When an animal is wormed, it must discharge the dead worms from the lungs by coughing them up, and then swallowing them into the stomach, where they are then digested and passed out in the dung. This process can actually increase the level of stress on the lungs for a short period, especially if there is a heavy worm burden. Therefore, dosing calves during the weaning process will only pile on the pressure.
If you skip the midsummer dose, you will be playing with fire come weaning. At 100kg to 200kg liveweight, it will cost you from 80c to €1.50 per head to worm a calf with an Avermectin pour-on, and approximately 50c/kg head for the injection.
In total, your two worm doses (first in midsummer and a second two or three weeks pre-weaning) will cost you less than €4 per head.

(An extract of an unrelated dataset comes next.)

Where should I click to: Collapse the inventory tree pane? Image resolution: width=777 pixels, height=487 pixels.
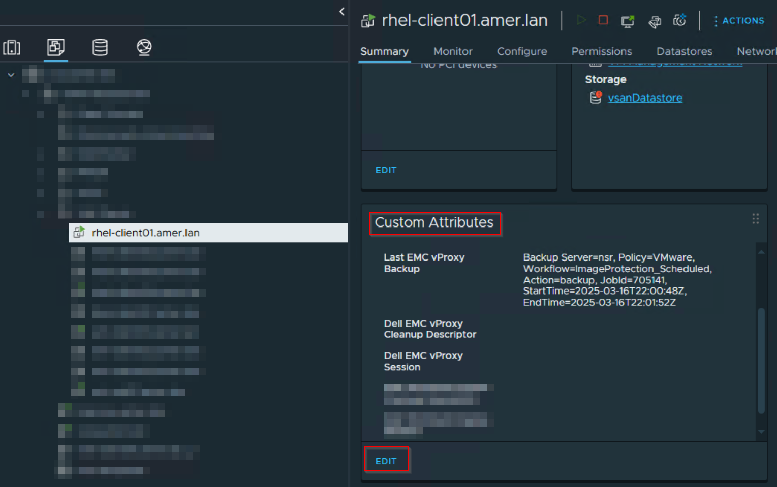point(341,11)
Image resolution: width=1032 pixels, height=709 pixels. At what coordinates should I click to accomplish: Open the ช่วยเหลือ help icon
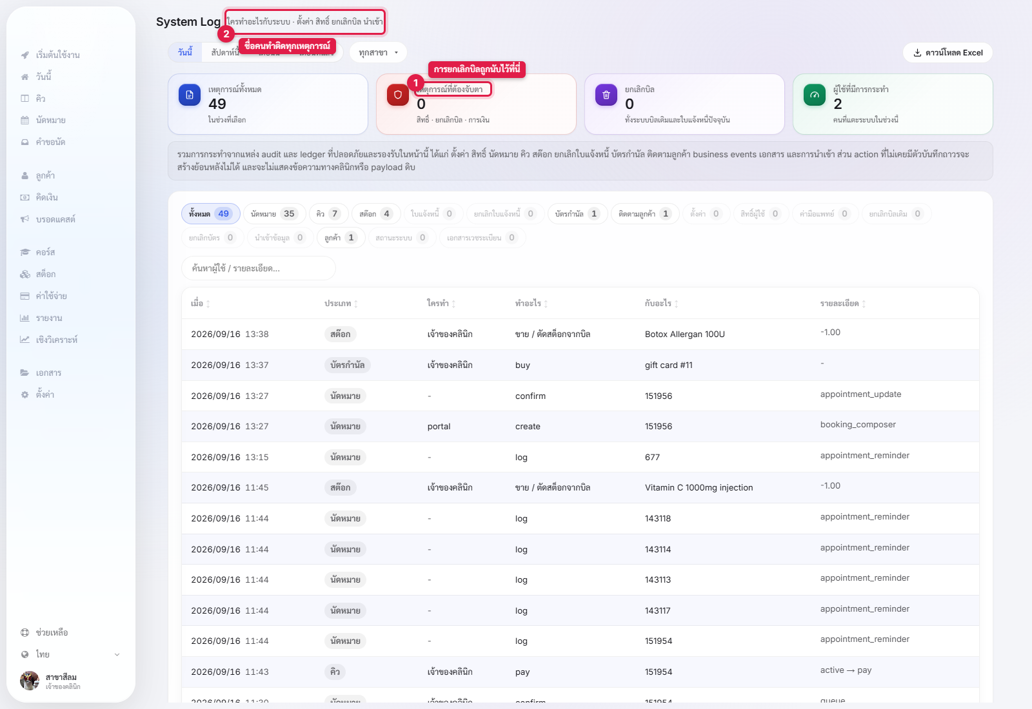[25, 632]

Don’t be penny wise and pound foolish.
Creep grazing to reduce stress and increase performance
The key to reducing stress levels at weaning is trying to weaken the bond between the cow and calf prior to weaning. This can be achieved by allowing the calves to graze ahead of the cows for three or four weeks before weaning. It will also improve the performance of the calves, as they will be offered top-quality grass up to the point of weaning.
There are a number of ways to allow calves to creep graze ahead of cows. Probably the most secure method is to install a creep gate between paddocks. A creep gate is similar in design to the front gate on your creep feeder.
Other farmers simply raise the electric fence and allow calves to move in under the wire. This is satisfactory when calves are small, but it does not work as well for older calves.
If you are planing to insert a creep gate, make sure the vertical bars are adequately spaced to allow calves to pass through easily without getting stuck at the hips. A horizontal bar about 14 inches off the ground will prevent cows from going on their knees and trying to squeeze through.
Some farmers will put a cull cow in the adjacent paddock for a few days in order to encourage the calves to move ahead of the cows. Creep grazing also allows you to target meal feeding, as opposed to feeding ad-lib meals through a creep feeder.
This is very beneficial in the case of heifers, or if calves are being retained on the farm and there is no benefit from ad-lib meal feeding.
Tip: Put a date in the diary
The first step when putting a weaning strategy in place is to establish a weaning date for the various groups of calves on the farm. Farms with a tight calving interval will perhaps have one or two weaning dates, while this may increase to five or six dates on farms with a spread-out calving interval.
Nonetheless, put dates into your diary, as everything from meal feeding to dosing will be dependent on these dates.